For this, we need to make sure as we collect type $T_2$, no type $T_1$ is collected. Namely, a type $T_2$ follows immediately on the second selection. This has probability $\frac{n-1}{n}$. Next, from type $T_2$ to type $T_3$, we need to collect type $T_3$ without touching type $T_1$. Namely, only type $T_2$ can be collected. This amounts to probability $$\sum_{k=0}^{\infty}(\frac{1}{n})^k\cdot\frac{n-2}{n}=\frac{n-2}{n-1}.$$

In general, going from $T_{i-1}$ to $T_i$ where $i\geq 3$, we need to select type $T_{i}$, and no type $T_1$ is selected. This has probability $$\sum_{k=0}^{\infty}(\frac{i-2}{n})^k\cdot\frac{n-i+1}{n}=\frac{n-i+1}{n-i+2}.$$ Note $\frac{i-2}{n}$ is the probability of selecting type $T_2,\ldots, T_{i-1}$, and $\frac{n-i+1}{n}$ is the probability to collect type $T_{i}$.
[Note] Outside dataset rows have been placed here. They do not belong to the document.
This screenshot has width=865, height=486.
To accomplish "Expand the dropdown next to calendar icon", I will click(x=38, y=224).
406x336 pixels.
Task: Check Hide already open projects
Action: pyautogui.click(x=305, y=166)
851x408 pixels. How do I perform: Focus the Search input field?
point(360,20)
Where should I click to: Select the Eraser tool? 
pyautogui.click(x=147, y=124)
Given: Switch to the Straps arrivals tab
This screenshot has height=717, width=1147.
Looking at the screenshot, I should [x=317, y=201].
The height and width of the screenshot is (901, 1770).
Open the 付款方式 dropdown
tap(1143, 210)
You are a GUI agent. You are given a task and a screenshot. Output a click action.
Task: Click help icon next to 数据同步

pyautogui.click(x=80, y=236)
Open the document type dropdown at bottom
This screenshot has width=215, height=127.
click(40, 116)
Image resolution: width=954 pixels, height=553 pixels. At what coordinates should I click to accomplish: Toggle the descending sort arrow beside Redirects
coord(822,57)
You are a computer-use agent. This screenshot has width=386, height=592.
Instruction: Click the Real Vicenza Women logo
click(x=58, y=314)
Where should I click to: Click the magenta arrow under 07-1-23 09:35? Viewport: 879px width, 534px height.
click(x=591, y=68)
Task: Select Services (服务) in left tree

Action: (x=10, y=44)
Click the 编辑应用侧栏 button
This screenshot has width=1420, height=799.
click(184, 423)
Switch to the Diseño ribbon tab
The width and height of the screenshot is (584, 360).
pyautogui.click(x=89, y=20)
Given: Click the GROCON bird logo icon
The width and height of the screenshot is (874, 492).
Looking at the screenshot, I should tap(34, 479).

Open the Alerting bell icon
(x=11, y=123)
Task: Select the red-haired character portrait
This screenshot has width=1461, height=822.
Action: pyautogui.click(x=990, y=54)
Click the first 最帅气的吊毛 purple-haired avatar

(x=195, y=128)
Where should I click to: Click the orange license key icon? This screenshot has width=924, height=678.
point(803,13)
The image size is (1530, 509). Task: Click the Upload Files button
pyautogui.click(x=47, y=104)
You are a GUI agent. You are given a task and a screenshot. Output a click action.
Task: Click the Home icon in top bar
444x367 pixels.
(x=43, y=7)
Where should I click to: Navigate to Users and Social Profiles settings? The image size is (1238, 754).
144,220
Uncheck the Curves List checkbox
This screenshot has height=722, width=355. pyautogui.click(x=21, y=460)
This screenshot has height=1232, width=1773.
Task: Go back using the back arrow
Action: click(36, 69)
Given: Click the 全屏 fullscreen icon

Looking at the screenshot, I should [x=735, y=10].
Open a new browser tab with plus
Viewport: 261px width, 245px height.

Finally, to make sure type $T_1$ is never collected in the remaining process, we simply require that type $T_1$ is never collected as we go from type $T_{i-1}$ to type $T_i$, for $i=2,\ldots n$. We calculated that the probability of such event is $\frac{n-i+1}{n-i+2}$. Since the selection is independent from the previous ones, we can multiply these together to get $$\frac{n-1}{n}\times\frac{n-2}{n-1}\times\cdots\times \frac{1}{2}\times 1= \frac{1}{n}$$ as desired.